1.descibe the construction and working of machine used to generate high voltage?

2.draw electric lines between the plates of a parallel plate capacitor with 1(air) and 2(dielectric) as a medium?
3.near the surface of earth the field is about 100V/m. why do we then not experience an electric shock as we go into the open?

a. google van de grafe generator

b. lines go from + to -. In a dielectric, the E is reduced.
c. he potential of upper surface is 400KV w.r.t the Earth surface which itself has a electric field of 100V/m. Now, since we are always in contact with ground, we are at same potential with earth. However as soon we go into open, we come under influence of the atmospheric potential. But this becomes null since, the air just above our head changes its original equipotential surface keeping our body with same potential of the ground

1. To generate high voltage, one commonly used machine is the Van de Graaff generator. It consists of a large hollow metal sphere mounted on top of an insulating column. Inside the column, there is a rubber belt connected to two pulleys. One pulley at the bottom is driven by an electric motor, while the other pulley is located at the top near the sphere.

The rubber belt moves continuously between the two pulleys. At the bottom of the column, there is a comb that collects electric charge from a high-voltage source and transfers it to the belt. As the belt moves upwards, electrons are transferred to the hollow metal sphere through a metal brush. This accumulation of charge creates a high voltage on the sphere.

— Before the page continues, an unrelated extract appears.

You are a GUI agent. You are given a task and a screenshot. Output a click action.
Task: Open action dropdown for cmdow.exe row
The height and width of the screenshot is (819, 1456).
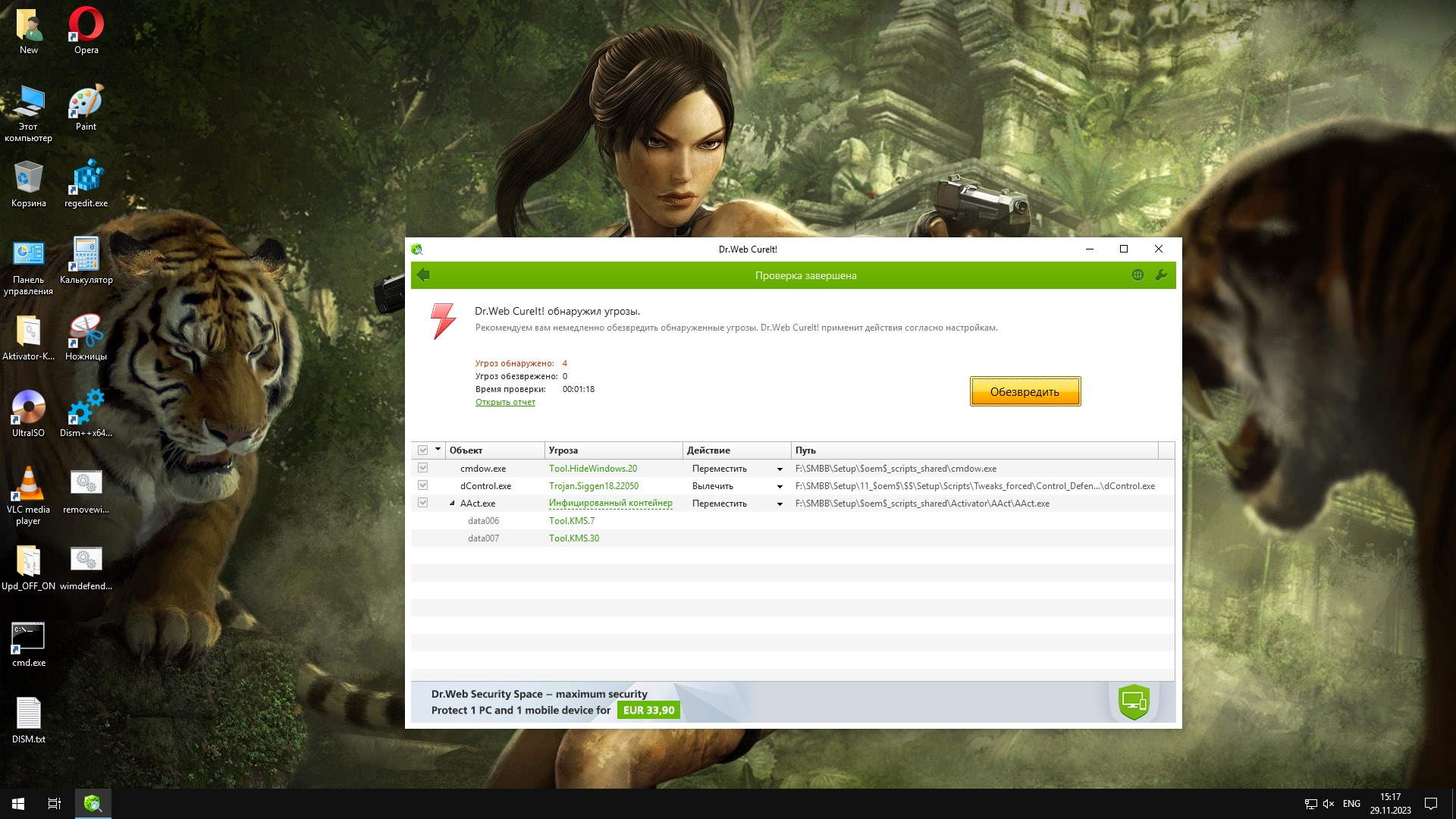pyautogui.click(x=780, y=469)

The working principle behind the Van de Graaff generator is based on the concept of electrostatic induction. When the comb collects electric charge, it induces the positive charge on the metal sphere. The belt then carries the excess charge to the top, creating an increasingly high voltage on the sphere. This high voltage can be used for various applications like scientific experiments, particle accelerators, or to generate static electricity for demonstrations.

2. A parallel plate capacitor consists of two parallel conducting plates separated by a distance, and an electric field is formed between the plates. When air is used as the medium between the plates, the electric field lines will be straight and evenly spaced between the plates.

When a dielectric material, such as plastic or glass, is inserted between the plates, the electric field lines change. The dielectric material contains atoms/molecules that can be polarized, aligning them with the electric field. This alignment strengthens the electric field and reduces its strength between the plates. As a result, the electric field lines curve or bulge towards the dielectric material between the plates.

To draw the electric field lines between the plates with different mediums, follow these steps:
- Draw two parallel lines for the plates.
- For air (1), draw straight and evenly spaced lines between the plates.
- For a dielectric medium (2), draw curved lines that bulge towards the dielectric material.
- Make sure to label the plates and indicate the different mediums used.

3. The electric field near the surface of the Earth is approximately 100V/m. However, despite this electric field, we do not experience electric shocks when standing in the open because of several reasons:

- Most importantly, our bodies are good conductors of electricity. When we stand on the ground, our body is in contact with the Earth, creating a conductive path for the electric charge. This allows the charge to flow harmlessly through our bodies and into the Earth, without accumulating or causing an electric shock.

- The 100V/m electric field near the surface of the Earth is relatively weak. It takes a certain amount of electric potential difference (voltage) to create an electric shock. Typically, a voltage of hundreds or thousands of volts is required to feel an electric shock, which is significantly higher than the electric field near the Earth's surface.

- Our bodies are also equipped with specialized nerve endings that detect electric shocks and send signals to our brain, warning us of any potential danger. This allows us to instinctively avoid or react to electric shocks.

In summary, the combination of our bodies being good conductors of electricity, the relatively weak electric field near the surface, and our ability to sense and react to electric shocks, prevents us from experiencing electric shocks in everyday scenarios.